Only the stretch of the listing below that runs from the line with "At what coordinates should I click to accomplish: Open" through the line with "Image resolution: width=1568" is to be printed, exactly and with both ends.

_Supplied material_:
=====

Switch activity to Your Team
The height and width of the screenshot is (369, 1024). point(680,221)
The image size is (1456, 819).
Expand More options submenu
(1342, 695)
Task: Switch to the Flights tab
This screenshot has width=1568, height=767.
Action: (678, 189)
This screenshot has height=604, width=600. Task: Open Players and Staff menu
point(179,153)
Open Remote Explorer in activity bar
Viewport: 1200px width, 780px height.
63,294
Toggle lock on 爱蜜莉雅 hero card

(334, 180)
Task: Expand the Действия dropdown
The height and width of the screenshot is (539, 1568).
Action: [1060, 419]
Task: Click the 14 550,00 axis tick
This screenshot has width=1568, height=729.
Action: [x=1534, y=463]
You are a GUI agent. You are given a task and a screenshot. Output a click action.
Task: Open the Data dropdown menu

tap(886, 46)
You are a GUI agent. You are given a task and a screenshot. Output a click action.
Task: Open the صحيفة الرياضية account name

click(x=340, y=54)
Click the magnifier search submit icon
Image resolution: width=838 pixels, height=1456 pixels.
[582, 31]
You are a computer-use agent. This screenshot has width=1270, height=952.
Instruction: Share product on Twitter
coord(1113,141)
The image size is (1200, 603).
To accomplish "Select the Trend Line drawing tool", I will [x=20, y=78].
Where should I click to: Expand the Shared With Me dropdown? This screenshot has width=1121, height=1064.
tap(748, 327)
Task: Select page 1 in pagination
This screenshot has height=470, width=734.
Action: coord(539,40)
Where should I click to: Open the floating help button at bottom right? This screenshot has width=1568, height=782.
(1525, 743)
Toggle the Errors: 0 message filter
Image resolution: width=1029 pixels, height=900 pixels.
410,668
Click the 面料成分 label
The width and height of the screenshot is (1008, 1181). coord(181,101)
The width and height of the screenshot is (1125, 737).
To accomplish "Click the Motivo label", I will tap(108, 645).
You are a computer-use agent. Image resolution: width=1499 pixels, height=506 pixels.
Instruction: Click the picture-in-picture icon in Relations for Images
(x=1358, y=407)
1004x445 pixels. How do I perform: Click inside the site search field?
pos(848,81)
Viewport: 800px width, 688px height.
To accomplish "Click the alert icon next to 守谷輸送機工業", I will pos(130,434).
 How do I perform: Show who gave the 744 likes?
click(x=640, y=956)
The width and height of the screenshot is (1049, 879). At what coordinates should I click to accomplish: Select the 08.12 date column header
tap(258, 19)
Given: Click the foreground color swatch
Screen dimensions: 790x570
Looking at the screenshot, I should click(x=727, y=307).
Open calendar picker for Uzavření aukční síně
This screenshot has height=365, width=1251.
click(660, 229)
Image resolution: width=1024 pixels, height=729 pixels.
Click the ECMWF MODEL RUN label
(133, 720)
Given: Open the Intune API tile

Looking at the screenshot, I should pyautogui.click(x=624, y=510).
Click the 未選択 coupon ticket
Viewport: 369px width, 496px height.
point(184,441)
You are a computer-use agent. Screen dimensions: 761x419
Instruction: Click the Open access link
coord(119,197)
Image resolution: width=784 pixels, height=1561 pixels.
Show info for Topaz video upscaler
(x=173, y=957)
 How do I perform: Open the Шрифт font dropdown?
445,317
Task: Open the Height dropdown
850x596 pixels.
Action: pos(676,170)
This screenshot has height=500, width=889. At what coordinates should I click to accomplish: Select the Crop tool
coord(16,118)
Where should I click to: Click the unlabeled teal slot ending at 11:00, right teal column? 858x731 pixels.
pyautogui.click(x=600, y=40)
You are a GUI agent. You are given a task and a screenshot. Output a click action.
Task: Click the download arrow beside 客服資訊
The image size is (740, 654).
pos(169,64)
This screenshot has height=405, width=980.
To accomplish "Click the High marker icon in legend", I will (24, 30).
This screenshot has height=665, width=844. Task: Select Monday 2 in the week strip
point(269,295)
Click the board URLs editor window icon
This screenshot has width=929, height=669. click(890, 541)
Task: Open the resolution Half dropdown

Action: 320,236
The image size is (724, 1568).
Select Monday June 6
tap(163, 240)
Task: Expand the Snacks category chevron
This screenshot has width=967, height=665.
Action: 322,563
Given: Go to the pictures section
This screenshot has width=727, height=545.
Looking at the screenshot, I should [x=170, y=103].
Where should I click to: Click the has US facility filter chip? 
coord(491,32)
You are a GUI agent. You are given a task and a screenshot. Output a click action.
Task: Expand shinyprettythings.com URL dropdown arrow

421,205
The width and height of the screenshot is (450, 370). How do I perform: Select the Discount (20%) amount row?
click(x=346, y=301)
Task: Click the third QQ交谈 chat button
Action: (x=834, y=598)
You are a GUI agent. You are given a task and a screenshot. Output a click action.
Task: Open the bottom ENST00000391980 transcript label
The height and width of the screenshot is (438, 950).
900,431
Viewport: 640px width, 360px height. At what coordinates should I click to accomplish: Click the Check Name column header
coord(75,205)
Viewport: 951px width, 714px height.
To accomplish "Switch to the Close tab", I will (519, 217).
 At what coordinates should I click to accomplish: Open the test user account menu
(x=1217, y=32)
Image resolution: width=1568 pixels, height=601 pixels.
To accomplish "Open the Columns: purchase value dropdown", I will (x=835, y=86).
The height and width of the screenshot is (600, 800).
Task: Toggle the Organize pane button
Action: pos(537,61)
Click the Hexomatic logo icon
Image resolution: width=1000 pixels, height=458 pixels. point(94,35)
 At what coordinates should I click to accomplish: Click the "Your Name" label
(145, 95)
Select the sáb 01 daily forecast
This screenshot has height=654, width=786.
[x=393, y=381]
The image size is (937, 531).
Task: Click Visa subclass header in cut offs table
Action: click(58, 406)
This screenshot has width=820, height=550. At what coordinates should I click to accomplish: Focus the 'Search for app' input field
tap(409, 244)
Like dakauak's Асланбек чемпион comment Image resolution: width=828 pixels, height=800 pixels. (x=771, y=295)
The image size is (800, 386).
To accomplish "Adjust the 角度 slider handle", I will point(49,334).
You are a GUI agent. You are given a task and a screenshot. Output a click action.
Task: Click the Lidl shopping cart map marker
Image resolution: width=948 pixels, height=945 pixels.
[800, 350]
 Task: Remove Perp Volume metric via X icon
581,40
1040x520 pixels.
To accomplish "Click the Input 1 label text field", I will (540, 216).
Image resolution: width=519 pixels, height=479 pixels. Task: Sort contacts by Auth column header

=====

_Answer to this task_:
 At what coordinates should I click to accomplish: Open the test user account menu
(x=1217, y=32)
Image resolution: width=1568 pixels, height=601 pixels.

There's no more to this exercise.